L’origine des Évangiles

Cet article continue la série des textes basée sur les six volumes de “Jésus-Christ. Vie et Enseignement” par le métropolite Hilarion Alfeyev que vous trouverez tous les vendredis depuis cette page. Au fil de cette série, nous nous immergerons dans l’univers de la vie et des enseignements de Jésus-Christ, fidèlement conservés au sein de la religion chrétienne et notamment dans la tradition orthodoxe.

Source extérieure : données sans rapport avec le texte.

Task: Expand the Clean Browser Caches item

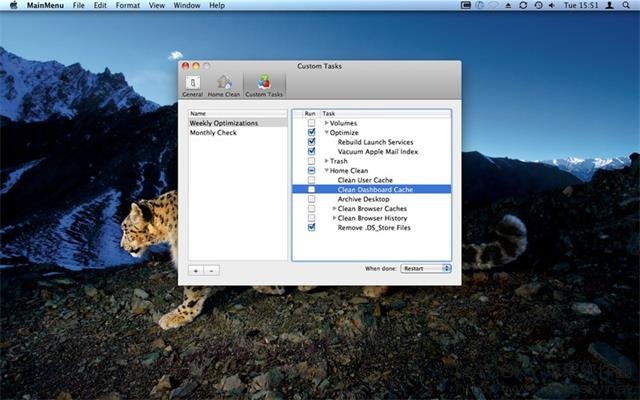Action: (x=334, y=208)
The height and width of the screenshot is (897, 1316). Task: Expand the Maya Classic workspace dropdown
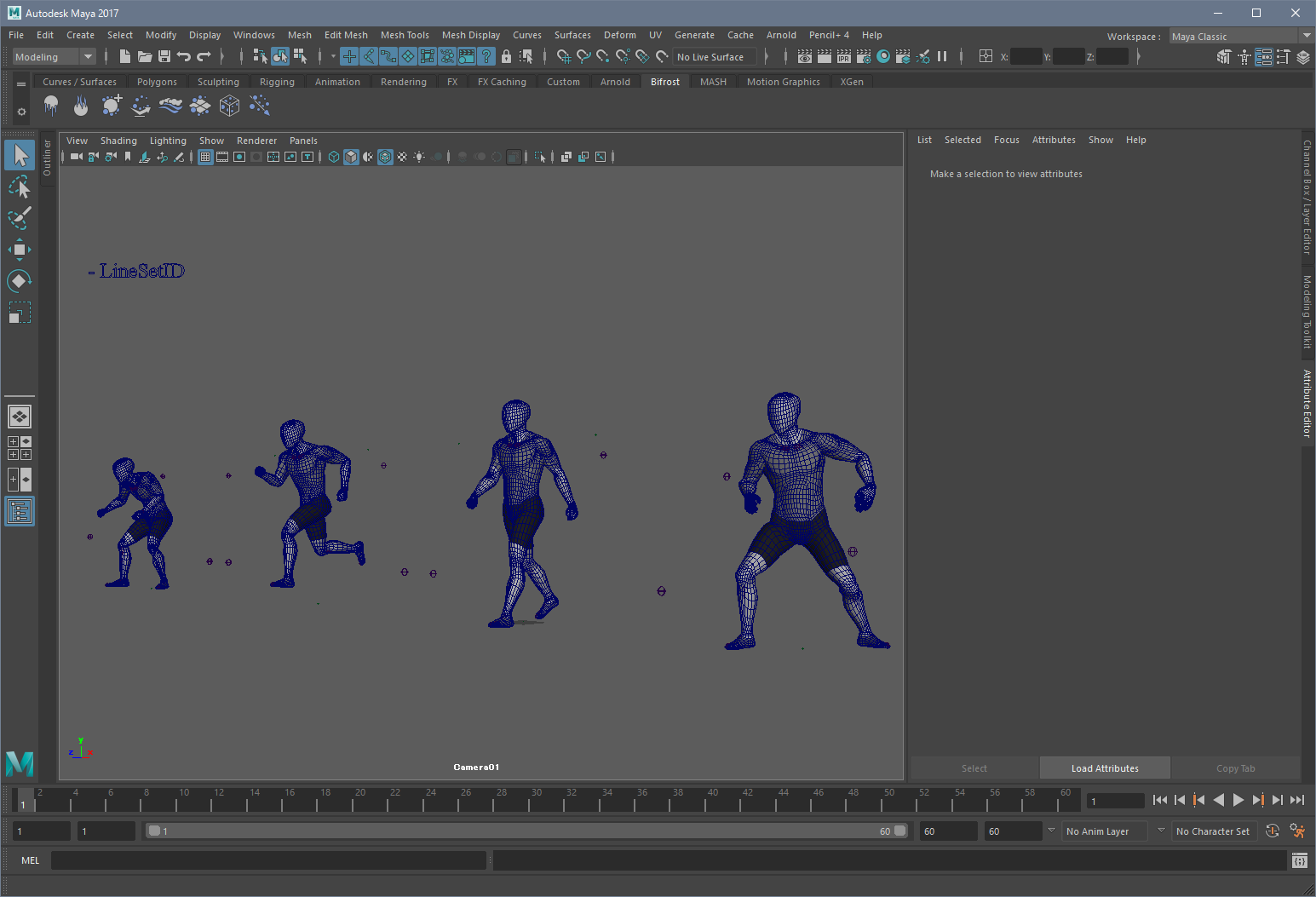pos(1306,36)
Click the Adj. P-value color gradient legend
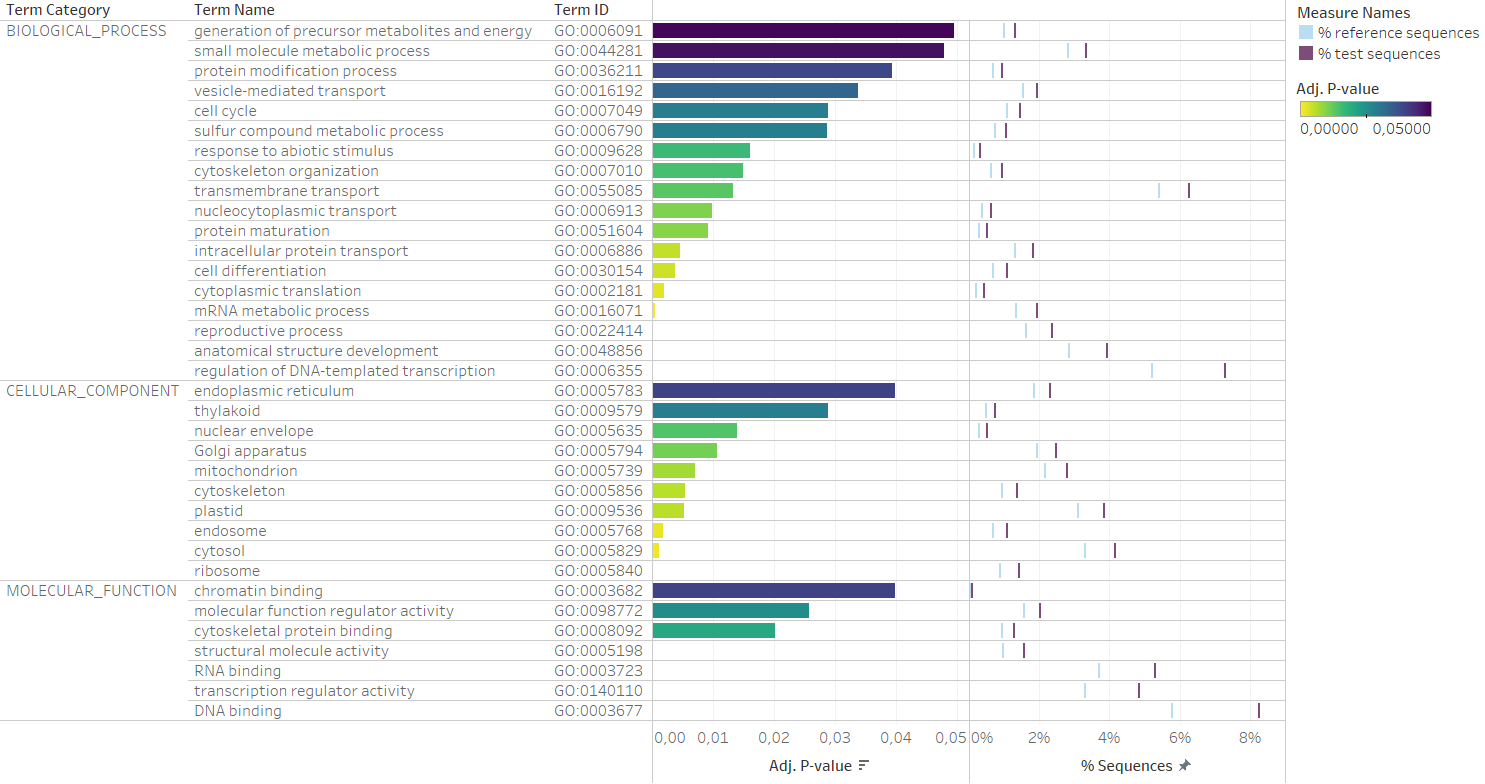The image size is (1485, 784). coord(1365,109)
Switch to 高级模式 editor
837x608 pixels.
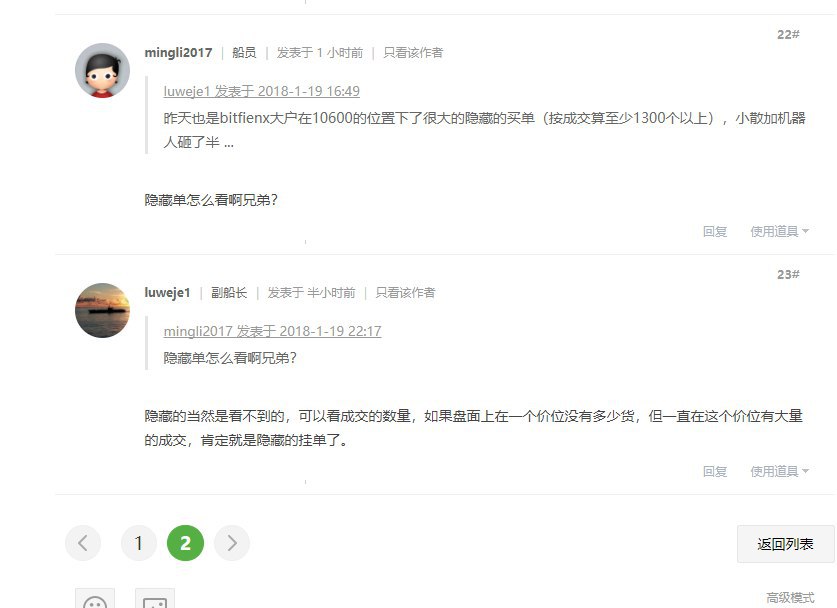pos(790,597)
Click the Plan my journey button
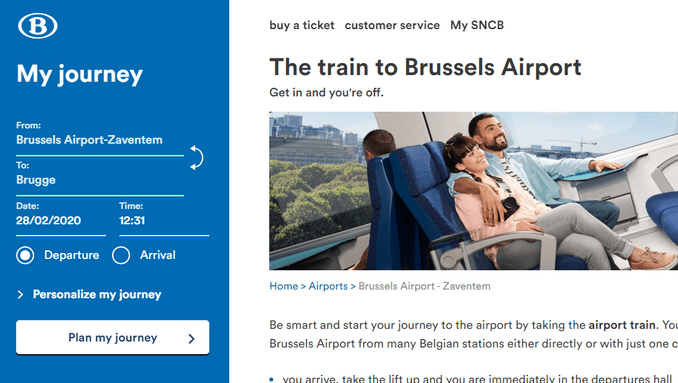Image resolution: width=678 pixels, height=383 pixels. (x=112, y=337)
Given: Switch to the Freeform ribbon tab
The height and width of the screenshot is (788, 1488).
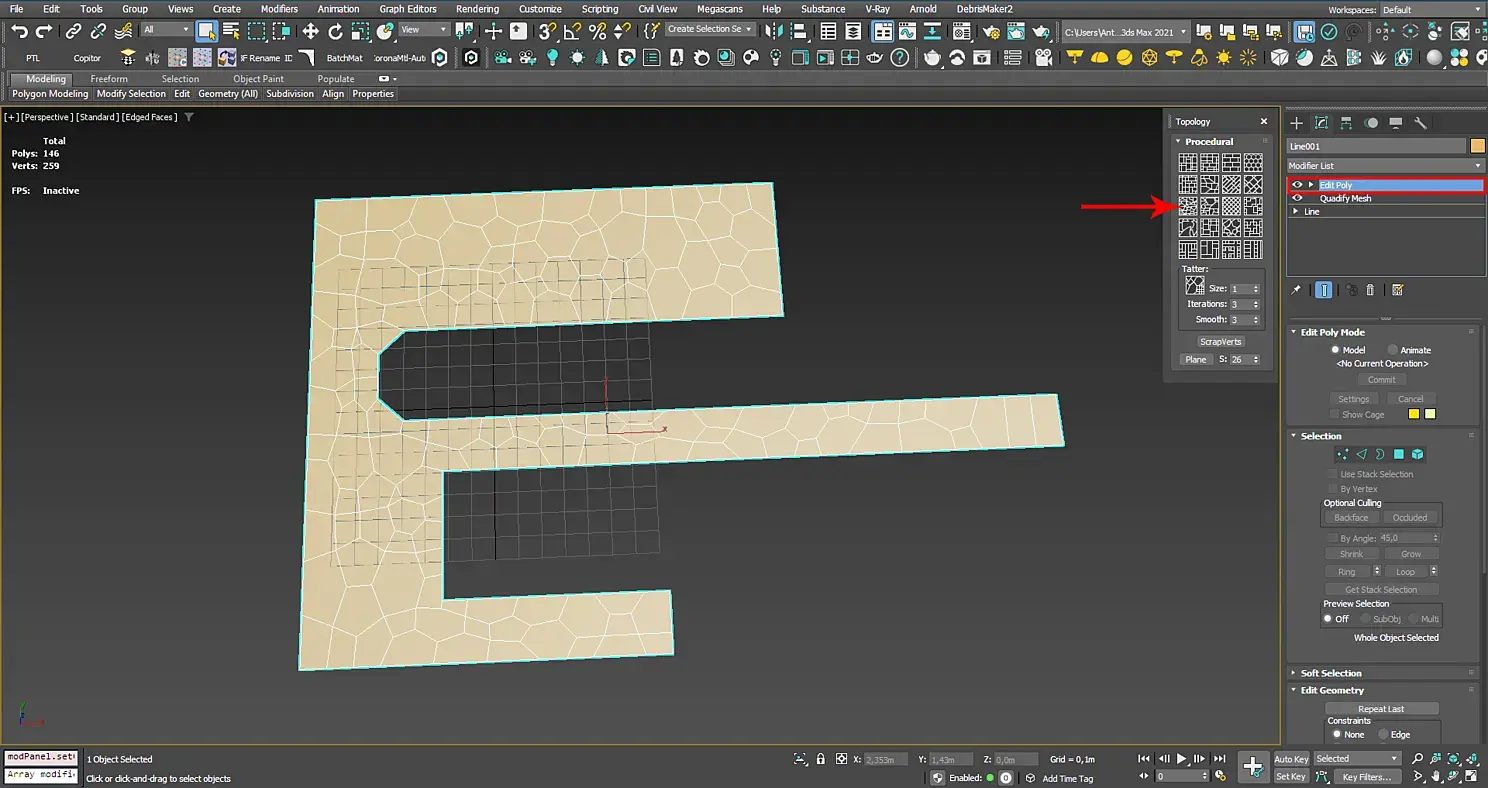Looking at the screenshot, I should 109,79.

Ensemble, nous entreprendrons un voyage de redécouverte de la personnalité de Jésus qui a une influence profonde sur notre monde et qui continue de le modeler à travers les âges.

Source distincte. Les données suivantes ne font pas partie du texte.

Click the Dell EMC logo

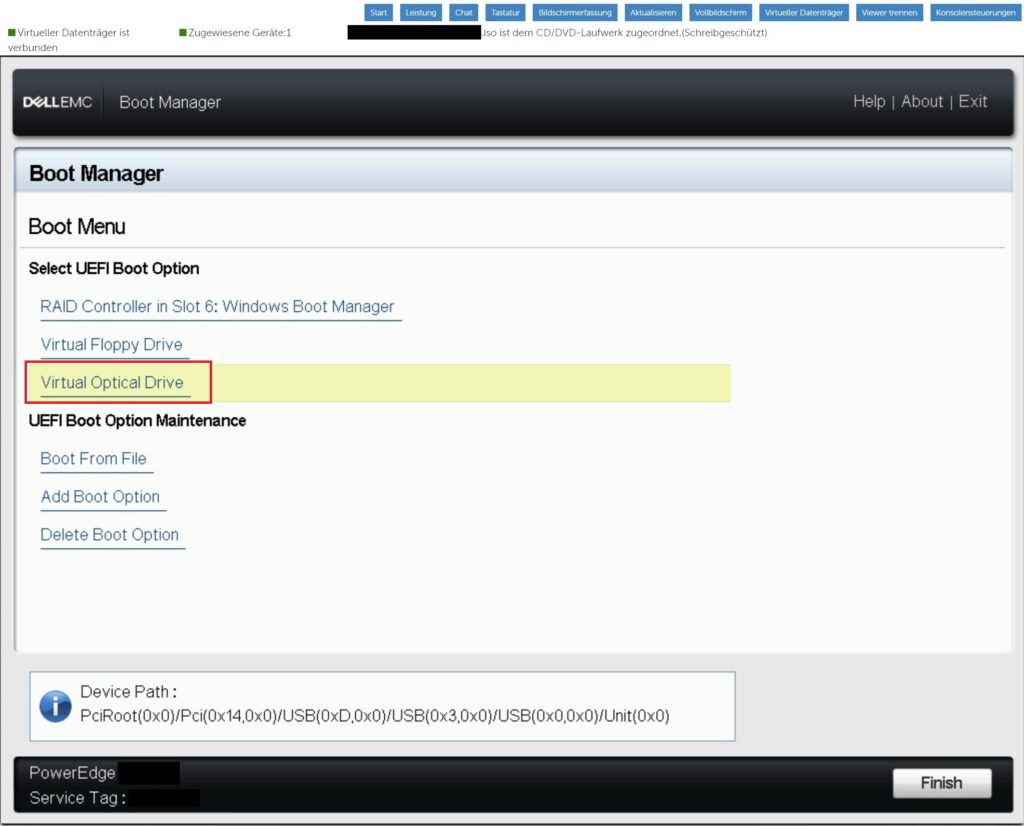[x=58, y=101]
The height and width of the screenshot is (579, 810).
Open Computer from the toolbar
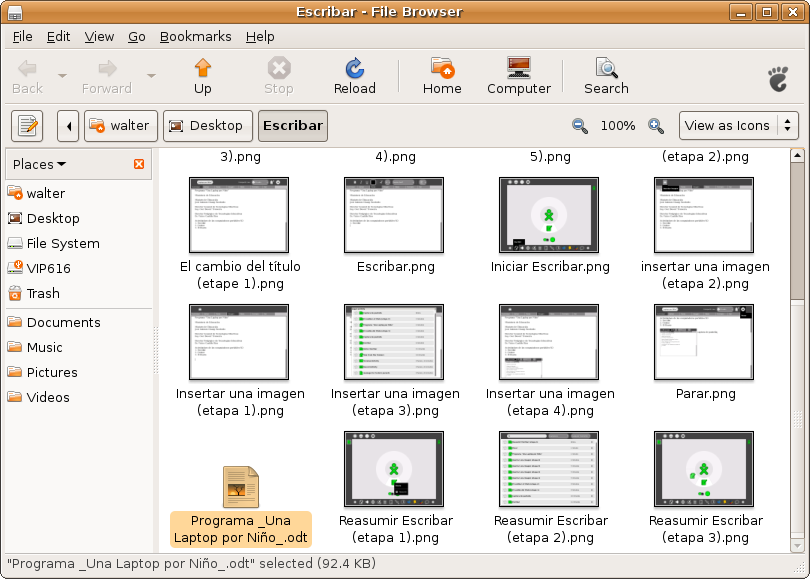point(519,69)
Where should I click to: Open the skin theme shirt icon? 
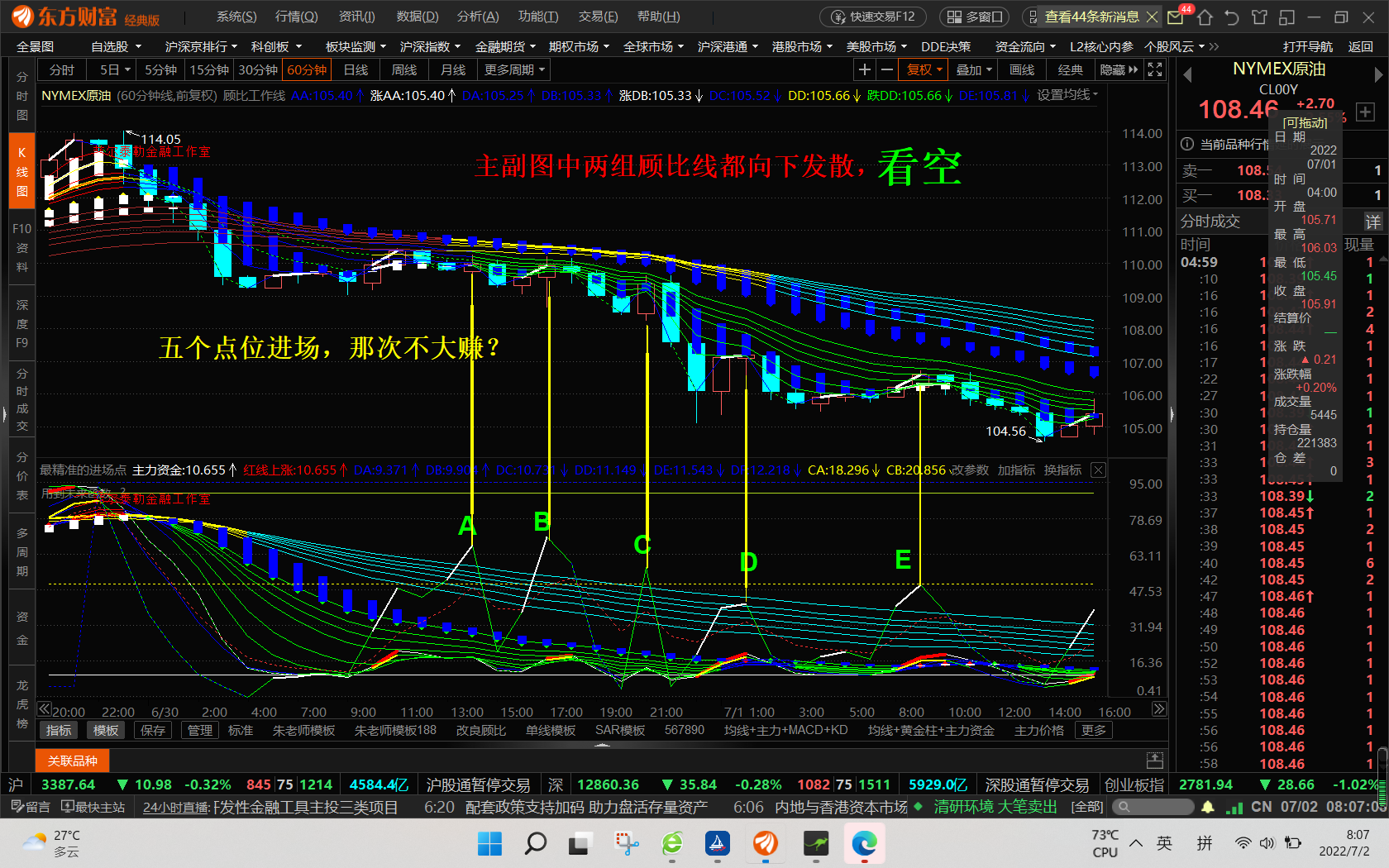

Que savons-nous sur évangélistes, de l’époque où les Évangiles ont été composés, et de l’ordre dans lequel ils ont vu le jour?

Irénée de Lyon et la Tradition ecclésiale sur les quatre Évangiles

Nous trouvons les renseignements les plus anciens à ce sujet chez un auteur du IIe siècle, Irénée de Lyon:

“Ainsi, Matthieu publia-t-il chez les Hébreux, dans leur propre langue, une forme écrite d’Évangile, à l’époque où Pierre et Paul évangélisaient Rome et y fondaient l’Église. Après la mort de ces derniers, Marc, le disciple et l’interprète de Pierre, nous transmit lui aussi par écrit ce que prêchait Pierre. De son côté, Luc, le compagnon de Paul, consigna dans un livre l’Évangile que prêchait celui-ci. Puis Jean, le disciple du Seigneur, celui-là même qui avait reposé sur sa poitrine, publia lui aussi l’Évangile, tandis qu’il séjournait à Éphèse, en Asie.”

Irénée de Lyon, Contre les Hérésies, III, 1, 1.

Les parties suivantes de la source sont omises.